▶ **TEXT SHOWN**

_ _ _ _ _ _ _

Calculate your income tax for FY 2026-27 step by step — both old and new tax regime slab rates, deductions, surcharge, and cess with a free income tax calculator.

Updated 2026-06-26

Knowing your income tax before your employer deducts TDS lets you plan investments, choose the right tax regime, and avoid a surprise tax demand at filing time. This guide walks through every step of the FY 2026-27 calculation for both the old and new tax regimes, with a worked example and common mistakes to avoid.

What you need before you start:

  • Your gross salary breakdown (basic + HRA + allowances + bonus)
  • A list of investments and expenses you plan to claim as deductions
  • Form 16 or payslips for any income already received this year
  • Interest certificates from banks for FD or savings account income

Use the Income Tax Calculator alongside this guide to verify your numbers as you go.

Step 1: Calculate Gross Total Income

Gross Total Income is the sum of all your income heads before any exemptions or deductions.

Salary head:

  • Basic salary
  • HRA received (the full amount, before any exemption)

_ _ _ _ _ _ _

▶ **EXERCISE 1**
According to the income tax guide, what is Gross Total Income?
▶ **EXERCISE 2**
Carry on the income tax guide from its final line, continuing its list of salary components and the steps that follow.
The lines after this point are separate material, unrelated to the income tax guide.

▶ **COLLECTED MATERIAL**
_ _ _ _ _ _ _

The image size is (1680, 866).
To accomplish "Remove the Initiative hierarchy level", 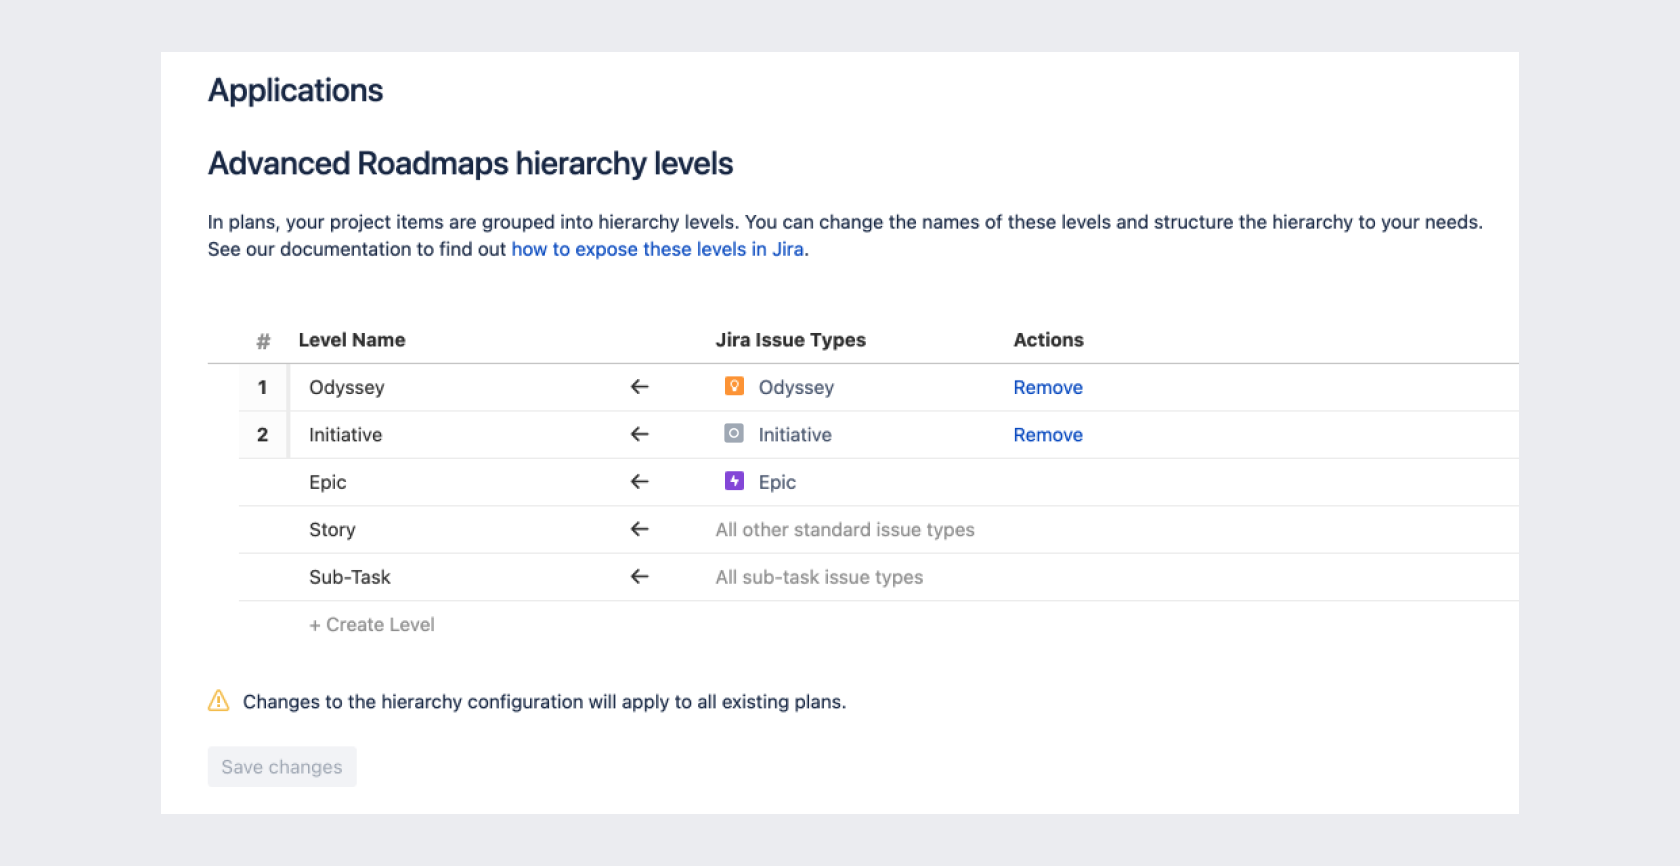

_ _ _ _ _ _ _

▶ **FINAL ANSWER 1**
It is the sum of all your income heads before any exemptions or deductions.

▶ **FINAL ANSWER 2**
  • Special allowances and LTA received
  • Bonus, incentives, or arrears
  • Perquisites valued at their taxable amount (company car, accommodation, etc.)

Other income heads — add these too:

  • Interest on fixed deposits and recurring deposits (taxable in full)
  • Savings account interest (taxable; exemption comes later under 80TTA)
  • Rental income from property (net of 30% standard deduction on the property)
  • Short-term or long-term capital gains from shares, mutual funds, or property

Example: Gross salary ₹11.5 lakh + FD interest ₹50,000 = Gross Total Income ₹12 lakh.

Use the Salary Calculator to break down CTC into taxable components if you only have your cost-to-company figure.

Step 2: Subtract Exemptions (Old Regime Only)

If you are using the old tax regime, several allowances can be claimed as exempt from tax. The new regime does not permit these exemptions.

HRA Exemption — The exempt portion is the lowest of:

  1. HRA actually received
  2. Rent paid minus 10% of basic salary
  3. 50% of basic salary (metro cities: Delhi, Mumbai, Chennai, Kolkata) or 40% (other cities)

Use the HRA Calculator to compute this precisely — the rules interact in non-obvious ways. The remaining HRA after the exemption is taxable.

Leave Travel Allowance (LTA): Exempt for actual travel costs within India, claimed for two journeys in a block of four calendar years. For the current block (2022–2025), two claims were available.

Meal Coupons / Food Allowance: Up to ₹50 per meal, for two meals a day on working days (roughly ₹26,400 per year) is exempt.

After subtracting all exemptions, you arrive at your Net Salary.

Step 3: Subtract Deductions (Old Regime Only)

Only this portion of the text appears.